2020 has been a year of sacrifice, and in some cases sorrow. Since March we have seen our way of life, and indeed freedom of movement restricted as we work together as communities to battle the world-wide pandemic that hit our shore at the start of this year. In the past seven months, we have changed the way in which we go about our daily lives, from missing visits to grandparents or extended family, no more sleepovers at friends’ houses, parties and proms postponed, and even GCSE and A level examinations cancelled. Our eagerly-anticipated holidays overseas to bask in the warm sunshine or our long-awaited trip to the Alps to whizz down a ski slope were all cancelled too. Sacrifices have had to be made and continue to be made, as we usher in a new wave of lockdown measures to protect ourselves and our loved ones.

- EXERCISE DATA -
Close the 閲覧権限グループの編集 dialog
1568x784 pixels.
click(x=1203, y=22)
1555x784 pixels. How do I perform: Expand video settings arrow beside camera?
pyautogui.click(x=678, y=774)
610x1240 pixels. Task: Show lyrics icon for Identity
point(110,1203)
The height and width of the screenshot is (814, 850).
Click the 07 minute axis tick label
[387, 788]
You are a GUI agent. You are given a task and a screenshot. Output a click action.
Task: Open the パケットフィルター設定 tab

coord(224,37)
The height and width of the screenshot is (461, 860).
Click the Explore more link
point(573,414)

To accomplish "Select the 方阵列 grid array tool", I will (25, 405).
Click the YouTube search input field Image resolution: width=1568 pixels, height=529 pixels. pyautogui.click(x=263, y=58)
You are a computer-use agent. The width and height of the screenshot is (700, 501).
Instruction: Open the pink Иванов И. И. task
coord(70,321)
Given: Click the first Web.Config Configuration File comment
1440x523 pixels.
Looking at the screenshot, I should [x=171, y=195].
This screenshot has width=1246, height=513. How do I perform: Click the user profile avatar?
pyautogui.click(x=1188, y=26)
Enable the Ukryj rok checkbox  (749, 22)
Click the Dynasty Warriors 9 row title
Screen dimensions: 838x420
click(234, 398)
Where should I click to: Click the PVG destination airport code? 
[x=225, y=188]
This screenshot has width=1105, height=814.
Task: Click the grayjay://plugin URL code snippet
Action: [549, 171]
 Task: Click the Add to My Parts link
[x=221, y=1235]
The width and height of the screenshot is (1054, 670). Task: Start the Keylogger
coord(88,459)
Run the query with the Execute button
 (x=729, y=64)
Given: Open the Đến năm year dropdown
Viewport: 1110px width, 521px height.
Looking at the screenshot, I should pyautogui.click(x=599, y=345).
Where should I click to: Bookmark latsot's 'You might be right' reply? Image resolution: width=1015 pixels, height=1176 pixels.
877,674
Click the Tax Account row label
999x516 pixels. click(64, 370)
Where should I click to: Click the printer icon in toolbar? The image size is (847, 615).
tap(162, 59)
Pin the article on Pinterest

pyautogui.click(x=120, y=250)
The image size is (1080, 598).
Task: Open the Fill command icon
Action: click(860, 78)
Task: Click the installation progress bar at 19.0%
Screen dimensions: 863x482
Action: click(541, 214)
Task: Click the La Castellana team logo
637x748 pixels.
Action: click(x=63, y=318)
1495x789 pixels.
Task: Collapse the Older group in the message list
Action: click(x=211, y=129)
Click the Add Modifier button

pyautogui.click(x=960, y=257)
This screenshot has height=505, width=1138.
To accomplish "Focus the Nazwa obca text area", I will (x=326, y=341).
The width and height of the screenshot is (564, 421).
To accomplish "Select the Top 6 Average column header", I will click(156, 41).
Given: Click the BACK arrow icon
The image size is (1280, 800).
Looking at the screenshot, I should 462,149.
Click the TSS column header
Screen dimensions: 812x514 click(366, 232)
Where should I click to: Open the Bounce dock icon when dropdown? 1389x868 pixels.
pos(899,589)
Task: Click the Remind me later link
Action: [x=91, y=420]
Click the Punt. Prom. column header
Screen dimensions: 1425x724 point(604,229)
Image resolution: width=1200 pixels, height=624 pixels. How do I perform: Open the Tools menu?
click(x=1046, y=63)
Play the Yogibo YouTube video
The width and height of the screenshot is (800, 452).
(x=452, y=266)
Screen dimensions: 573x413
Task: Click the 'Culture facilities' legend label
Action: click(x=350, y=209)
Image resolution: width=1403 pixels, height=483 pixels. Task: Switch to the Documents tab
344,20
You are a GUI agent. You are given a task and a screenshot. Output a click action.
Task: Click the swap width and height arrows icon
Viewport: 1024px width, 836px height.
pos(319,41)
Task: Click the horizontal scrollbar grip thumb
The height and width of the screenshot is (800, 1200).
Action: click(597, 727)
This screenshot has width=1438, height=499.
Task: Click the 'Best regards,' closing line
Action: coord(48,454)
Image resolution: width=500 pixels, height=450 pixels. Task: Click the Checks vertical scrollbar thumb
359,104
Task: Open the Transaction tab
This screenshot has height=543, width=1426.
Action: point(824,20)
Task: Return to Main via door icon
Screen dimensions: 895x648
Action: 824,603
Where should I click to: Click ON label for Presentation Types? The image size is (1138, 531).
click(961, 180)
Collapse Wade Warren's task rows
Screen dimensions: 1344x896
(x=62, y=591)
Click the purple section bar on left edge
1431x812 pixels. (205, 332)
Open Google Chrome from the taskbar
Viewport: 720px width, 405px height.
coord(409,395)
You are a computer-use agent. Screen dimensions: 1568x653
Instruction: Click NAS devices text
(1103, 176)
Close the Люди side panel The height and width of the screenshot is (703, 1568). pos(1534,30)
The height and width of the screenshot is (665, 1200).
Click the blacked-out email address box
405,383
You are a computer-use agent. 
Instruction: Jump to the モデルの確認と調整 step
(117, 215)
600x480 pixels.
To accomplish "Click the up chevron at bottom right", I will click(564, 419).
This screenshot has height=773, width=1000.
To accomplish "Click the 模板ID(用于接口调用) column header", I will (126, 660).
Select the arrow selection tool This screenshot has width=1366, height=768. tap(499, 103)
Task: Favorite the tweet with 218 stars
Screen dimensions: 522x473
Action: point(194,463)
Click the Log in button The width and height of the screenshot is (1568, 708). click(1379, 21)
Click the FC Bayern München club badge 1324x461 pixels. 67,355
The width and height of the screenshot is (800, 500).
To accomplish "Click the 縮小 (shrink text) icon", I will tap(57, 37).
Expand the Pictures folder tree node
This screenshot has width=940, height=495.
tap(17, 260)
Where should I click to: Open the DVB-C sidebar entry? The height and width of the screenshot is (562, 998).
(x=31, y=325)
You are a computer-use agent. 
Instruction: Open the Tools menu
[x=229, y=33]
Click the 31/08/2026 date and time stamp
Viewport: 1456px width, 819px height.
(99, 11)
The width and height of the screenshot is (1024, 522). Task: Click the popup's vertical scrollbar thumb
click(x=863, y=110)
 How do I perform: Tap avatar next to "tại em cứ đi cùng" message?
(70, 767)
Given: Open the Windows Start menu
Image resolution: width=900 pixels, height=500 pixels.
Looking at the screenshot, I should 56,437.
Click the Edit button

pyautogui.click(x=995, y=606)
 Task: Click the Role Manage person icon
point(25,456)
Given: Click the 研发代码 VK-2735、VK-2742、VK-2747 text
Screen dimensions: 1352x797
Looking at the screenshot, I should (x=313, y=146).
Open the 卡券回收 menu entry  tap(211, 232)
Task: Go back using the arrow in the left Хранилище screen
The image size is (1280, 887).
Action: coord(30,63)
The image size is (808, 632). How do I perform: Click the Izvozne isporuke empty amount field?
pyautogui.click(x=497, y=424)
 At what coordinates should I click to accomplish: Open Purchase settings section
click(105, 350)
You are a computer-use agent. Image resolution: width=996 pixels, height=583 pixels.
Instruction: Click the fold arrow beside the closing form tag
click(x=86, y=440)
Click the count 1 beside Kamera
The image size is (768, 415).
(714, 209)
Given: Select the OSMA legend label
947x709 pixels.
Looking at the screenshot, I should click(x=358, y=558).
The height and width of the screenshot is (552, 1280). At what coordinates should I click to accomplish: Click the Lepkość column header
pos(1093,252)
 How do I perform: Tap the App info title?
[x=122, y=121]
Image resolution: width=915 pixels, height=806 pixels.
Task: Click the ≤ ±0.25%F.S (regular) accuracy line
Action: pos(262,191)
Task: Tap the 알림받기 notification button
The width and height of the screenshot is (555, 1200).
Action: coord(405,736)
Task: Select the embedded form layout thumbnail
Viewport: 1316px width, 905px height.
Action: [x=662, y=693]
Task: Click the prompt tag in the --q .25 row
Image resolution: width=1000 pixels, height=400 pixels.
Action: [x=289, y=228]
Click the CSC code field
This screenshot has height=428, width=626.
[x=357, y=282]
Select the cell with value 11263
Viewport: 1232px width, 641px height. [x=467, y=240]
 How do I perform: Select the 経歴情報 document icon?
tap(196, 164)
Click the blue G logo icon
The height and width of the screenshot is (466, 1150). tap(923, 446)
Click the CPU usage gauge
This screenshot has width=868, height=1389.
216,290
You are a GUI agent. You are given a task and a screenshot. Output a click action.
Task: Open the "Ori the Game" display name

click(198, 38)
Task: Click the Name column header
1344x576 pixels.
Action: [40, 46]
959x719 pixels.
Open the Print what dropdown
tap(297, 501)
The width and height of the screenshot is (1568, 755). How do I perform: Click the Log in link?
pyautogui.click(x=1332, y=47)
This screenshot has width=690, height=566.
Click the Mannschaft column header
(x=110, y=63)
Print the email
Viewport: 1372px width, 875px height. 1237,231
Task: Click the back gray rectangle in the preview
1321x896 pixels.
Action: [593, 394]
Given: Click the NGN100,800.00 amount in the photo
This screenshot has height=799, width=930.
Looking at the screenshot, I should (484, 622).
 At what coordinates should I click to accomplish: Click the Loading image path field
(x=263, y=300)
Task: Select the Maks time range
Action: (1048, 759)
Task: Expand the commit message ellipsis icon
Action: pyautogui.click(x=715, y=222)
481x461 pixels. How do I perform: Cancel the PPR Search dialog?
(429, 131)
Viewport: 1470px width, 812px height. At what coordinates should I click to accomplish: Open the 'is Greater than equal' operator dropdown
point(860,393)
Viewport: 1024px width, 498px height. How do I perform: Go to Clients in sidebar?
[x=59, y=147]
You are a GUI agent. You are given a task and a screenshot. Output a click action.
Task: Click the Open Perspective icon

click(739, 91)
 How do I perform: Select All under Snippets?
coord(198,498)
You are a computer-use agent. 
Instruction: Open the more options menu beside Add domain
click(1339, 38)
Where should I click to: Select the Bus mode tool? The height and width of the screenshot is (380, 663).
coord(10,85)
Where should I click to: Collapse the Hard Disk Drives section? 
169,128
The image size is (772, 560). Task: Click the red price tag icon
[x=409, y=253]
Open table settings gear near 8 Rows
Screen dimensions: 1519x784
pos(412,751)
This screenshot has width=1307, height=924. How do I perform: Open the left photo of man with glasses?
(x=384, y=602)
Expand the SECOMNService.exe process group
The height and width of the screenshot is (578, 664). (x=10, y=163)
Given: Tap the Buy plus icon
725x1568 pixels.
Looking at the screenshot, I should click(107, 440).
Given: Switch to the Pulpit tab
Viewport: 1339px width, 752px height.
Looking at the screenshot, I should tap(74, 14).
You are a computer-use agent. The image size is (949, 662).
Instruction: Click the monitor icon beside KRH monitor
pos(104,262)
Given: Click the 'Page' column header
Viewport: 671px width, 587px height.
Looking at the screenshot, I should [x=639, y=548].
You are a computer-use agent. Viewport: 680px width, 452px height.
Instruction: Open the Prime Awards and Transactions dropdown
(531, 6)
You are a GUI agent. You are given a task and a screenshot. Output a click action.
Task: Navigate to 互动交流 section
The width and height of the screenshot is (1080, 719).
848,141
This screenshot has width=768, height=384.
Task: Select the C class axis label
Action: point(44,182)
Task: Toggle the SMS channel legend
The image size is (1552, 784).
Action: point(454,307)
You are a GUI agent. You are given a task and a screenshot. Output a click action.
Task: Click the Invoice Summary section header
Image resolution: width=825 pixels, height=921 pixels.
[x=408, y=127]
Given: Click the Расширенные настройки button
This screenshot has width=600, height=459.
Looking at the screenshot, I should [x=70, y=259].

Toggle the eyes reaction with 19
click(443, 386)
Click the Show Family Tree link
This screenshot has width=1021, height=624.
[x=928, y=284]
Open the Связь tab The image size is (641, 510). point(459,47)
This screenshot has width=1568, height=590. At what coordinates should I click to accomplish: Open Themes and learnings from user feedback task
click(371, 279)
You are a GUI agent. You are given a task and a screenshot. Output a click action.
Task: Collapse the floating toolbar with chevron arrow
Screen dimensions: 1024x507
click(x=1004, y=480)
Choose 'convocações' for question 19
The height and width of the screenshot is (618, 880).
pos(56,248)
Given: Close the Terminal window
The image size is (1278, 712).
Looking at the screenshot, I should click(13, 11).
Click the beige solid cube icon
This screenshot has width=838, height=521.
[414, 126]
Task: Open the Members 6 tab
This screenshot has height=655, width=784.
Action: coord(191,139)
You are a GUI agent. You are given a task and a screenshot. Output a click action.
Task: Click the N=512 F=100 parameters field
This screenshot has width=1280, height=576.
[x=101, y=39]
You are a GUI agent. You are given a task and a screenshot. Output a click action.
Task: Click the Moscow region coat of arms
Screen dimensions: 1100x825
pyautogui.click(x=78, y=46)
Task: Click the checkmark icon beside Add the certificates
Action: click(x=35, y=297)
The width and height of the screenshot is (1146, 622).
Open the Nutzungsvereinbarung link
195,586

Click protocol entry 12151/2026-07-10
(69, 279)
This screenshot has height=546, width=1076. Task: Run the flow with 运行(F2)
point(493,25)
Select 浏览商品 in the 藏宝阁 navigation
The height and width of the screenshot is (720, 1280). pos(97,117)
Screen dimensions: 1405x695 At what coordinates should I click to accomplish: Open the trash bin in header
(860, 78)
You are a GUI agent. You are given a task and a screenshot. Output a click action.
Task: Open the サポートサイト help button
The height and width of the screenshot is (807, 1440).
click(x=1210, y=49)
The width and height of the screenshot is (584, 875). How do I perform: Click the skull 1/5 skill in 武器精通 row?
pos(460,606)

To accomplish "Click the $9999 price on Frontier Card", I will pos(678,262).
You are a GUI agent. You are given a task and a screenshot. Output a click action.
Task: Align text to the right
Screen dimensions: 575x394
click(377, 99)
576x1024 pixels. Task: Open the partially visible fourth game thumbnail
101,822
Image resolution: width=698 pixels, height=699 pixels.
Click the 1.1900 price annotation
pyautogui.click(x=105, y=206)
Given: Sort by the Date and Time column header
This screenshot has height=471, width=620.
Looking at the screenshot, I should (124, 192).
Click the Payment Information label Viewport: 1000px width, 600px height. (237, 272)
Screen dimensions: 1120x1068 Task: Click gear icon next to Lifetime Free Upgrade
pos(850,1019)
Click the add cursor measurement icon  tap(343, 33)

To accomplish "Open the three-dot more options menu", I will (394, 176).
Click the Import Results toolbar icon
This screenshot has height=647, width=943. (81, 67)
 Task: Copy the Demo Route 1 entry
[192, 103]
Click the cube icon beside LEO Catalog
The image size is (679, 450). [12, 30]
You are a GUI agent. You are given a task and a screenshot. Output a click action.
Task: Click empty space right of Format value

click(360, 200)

- BRIEF A -
According to the passage on the sacrifices of 2020, which examinations were cancelled?
- BRIEF B -
Reproduce the part of the passage on the sacrifices of 2020 that opens with the words containing "2020 has been" and closes with "our loved ones.".
- BRIEF C -
Carry the passage on the sacrifices of 2020 forward from its final sentence.

- EXERCISE RESULT A -
GCSE and A level examinations were cancelled.

- EXERCISE RESULT B -
2020 has been a year of sacrifice, and in some cases sorrow. Since March we have seen our way of life, and indeed freedom of movement restricted as we work together as communities to battle the world-wide pandemic that hit our shore at the start of this year. In the past seven months, we have changed the way in which we go about our daily lives, from missing visits to grandparents or extended family, no more sleepovers at friends’ houses, parties and proms postponed, and even GCSE and A level examinations cancelled. Our eagerly-anticipated holidays overseas to bask in the warm sunshine or our long-awaited trip to the Alps to whizz down a ski slope were all cancelled too. Sacrifices have had to be made and continue to be made, as we usher in a new wave of lockdown measures to protect ourselves and our loved ones.

- EXERCISE RESULT C -
Sacrifice is a word that we use often but this year it is a word that we have come to empathise with and understand maybe more than we have in previous years. The government has asked us all to make small adjustments to our lives and for some, larger sacrifices have been made. The sacrifices and indeed the heroics of the medical profession, who in the early days of the virus were isolated from their families for a long period of time, have seen a different group of people hailed as heroes. Yet in these moments of darkness there have been times of pride in our nation. A high point for me was celebrating VE day, socially distanced from my neighbours, in a makeshift street party, watching Colonel Tom walk laps of his garden and talk of a renewed blitz spirit. All are small reminders of the sacrifices made for us by past and present service personnel. And so on Monday, we came together as separate Year Group communities, to remember those who made the ultimate sacrifice, laying down their lives for their fellow country men and women.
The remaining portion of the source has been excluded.